THE TASK:
Find "What Is ‘Stranger" and "Will There Be" in the records below. Copy the lines holding them and every line between, exactly, and no others.

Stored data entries
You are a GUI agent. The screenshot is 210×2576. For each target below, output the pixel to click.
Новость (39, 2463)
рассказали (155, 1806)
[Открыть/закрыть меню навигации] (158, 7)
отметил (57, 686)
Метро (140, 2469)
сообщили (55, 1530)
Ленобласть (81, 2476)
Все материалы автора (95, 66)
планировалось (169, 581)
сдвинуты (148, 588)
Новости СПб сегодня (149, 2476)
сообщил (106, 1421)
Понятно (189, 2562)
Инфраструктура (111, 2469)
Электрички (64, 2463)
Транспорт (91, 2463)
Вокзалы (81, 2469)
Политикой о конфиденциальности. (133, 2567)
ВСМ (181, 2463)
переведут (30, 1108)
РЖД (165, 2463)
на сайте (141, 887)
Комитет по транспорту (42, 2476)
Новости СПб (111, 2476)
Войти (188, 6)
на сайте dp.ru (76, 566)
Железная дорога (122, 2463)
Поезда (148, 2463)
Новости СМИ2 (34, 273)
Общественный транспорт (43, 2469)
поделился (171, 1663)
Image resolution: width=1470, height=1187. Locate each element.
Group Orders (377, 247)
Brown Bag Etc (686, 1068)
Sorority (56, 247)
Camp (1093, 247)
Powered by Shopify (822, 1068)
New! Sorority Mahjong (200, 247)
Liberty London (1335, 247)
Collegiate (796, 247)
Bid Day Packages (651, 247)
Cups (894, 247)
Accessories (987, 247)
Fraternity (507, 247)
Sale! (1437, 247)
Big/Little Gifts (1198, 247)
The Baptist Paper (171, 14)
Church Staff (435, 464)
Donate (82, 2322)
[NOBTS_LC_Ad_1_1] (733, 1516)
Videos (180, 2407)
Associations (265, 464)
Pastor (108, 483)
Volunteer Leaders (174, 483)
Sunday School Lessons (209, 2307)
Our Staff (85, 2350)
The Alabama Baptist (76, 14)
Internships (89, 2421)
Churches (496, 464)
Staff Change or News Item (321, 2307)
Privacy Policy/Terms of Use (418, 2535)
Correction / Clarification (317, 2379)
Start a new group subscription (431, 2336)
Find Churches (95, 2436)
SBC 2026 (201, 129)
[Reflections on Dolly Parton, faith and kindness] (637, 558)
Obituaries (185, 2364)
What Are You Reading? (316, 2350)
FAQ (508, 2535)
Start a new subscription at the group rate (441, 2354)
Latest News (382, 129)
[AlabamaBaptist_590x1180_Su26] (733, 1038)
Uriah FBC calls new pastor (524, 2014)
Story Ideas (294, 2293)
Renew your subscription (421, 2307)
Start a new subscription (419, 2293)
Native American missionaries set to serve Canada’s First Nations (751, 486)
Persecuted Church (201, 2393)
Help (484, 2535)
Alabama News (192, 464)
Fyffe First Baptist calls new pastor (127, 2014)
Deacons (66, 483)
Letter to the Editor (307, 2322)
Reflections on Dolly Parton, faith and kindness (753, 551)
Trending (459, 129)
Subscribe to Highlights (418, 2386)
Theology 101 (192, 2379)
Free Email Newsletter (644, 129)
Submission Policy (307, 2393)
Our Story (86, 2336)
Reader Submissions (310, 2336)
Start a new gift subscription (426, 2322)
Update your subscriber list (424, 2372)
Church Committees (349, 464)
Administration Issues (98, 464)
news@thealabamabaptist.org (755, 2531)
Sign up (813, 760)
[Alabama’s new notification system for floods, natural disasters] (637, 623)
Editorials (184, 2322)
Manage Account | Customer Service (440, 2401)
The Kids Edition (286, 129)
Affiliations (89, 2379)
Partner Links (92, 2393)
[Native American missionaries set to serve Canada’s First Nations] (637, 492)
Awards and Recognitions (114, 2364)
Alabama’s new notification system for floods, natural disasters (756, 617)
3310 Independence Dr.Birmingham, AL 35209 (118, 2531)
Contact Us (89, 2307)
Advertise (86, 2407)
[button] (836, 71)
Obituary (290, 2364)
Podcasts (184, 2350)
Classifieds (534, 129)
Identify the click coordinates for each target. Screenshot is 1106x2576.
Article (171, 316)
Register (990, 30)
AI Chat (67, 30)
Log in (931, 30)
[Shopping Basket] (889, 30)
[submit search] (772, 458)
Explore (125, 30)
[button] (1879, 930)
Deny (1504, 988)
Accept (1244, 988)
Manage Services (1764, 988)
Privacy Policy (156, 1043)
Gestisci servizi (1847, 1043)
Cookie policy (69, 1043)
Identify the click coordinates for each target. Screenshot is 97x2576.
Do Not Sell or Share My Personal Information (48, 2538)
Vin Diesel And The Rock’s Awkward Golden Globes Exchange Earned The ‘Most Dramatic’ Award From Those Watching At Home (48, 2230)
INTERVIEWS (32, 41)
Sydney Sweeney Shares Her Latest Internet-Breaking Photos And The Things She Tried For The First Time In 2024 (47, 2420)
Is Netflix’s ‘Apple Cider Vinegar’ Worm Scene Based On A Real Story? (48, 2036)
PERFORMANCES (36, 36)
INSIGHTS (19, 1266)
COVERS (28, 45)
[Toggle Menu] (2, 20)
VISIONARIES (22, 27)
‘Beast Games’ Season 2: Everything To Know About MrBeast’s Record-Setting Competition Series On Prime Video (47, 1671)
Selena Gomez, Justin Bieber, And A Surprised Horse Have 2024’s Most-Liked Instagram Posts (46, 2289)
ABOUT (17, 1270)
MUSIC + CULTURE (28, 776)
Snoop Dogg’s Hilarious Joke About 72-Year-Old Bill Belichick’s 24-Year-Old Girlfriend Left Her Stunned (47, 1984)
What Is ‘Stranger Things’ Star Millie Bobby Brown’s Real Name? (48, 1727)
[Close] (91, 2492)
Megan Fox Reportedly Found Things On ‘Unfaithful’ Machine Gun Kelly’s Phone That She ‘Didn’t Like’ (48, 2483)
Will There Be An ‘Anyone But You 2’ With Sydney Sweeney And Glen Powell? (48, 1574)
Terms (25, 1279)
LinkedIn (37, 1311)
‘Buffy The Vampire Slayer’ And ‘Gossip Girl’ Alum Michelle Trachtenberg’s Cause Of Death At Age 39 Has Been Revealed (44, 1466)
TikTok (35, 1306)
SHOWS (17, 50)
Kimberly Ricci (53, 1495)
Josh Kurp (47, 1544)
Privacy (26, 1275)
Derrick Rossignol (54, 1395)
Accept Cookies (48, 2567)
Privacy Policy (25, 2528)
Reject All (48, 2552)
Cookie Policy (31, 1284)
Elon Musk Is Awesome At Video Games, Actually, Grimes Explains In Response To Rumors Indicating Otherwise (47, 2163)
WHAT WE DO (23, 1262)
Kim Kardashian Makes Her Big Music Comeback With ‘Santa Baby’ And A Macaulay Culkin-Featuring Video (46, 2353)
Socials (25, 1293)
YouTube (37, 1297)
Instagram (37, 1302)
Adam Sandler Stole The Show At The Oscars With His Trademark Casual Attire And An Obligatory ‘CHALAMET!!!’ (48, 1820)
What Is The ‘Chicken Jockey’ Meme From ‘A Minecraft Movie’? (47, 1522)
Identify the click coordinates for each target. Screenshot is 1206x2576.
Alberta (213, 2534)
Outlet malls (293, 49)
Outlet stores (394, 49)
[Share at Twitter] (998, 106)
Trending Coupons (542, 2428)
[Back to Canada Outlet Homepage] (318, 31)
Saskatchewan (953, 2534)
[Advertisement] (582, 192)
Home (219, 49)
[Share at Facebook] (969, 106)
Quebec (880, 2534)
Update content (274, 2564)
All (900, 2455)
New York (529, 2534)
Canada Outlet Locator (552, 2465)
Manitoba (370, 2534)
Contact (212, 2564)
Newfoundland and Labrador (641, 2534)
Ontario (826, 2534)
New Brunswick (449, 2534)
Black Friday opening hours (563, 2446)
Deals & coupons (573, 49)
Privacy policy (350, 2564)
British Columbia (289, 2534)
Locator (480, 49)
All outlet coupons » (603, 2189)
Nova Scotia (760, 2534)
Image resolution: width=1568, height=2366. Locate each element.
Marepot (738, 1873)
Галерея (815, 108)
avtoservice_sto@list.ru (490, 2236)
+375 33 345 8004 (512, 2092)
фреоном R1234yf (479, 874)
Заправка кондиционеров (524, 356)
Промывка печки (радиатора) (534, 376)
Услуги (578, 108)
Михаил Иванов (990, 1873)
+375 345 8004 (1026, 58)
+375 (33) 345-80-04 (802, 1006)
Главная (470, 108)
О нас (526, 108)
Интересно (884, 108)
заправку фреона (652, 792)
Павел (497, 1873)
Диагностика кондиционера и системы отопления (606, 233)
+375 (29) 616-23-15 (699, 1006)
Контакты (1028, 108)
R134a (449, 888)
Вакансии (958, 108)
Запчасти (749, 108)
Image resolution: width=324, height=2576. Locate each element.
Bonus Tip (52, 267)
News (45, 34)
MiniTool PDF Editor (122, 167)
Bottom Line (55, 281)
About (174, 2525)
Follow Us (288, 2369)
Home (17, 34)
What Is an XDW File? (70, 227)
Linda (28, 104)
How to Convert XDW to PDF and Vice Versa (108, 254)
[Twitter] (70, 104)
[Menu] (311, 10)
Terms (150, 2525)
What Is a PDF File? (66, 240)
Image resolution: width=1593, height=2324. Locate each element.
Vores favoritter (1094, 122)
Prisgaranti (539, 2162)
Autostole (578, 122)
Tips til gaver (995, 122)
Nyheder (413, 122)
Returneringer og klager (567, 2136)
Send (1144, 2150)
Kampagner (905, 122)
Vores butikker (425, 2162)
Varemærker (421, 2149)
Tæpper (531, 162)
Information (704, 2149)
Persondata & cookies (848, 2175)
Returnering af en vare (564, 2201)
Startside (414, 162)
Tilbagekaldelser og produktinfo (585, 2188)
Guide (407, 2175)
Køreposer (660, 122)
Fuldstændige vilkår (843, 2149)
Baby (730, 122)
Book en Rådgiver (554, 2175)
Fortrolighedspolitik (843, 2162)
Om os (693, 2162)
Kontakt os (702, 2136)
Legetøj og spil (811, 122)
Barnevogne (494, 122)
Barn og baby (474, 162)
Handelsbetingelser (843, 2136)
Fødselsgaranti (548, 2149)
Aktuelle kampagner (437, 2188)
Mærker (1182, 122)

ANSWER TO THE PROBLEM:
What Is ‘Stranger Things’ Star Millie Bobby Brown’s Real Name? (48, 1727)
[Close] (91, 2492)
Megan Fox Reportedly Found Things On ‘Unfaithful’ Machine Gun Kelly’s Phone That She ‘Didn’t Like’ (48, 2483)
Will There Be An ‘Anyone But You 2’ With Sydney Sweeney And Glen Powell? (48, 1574)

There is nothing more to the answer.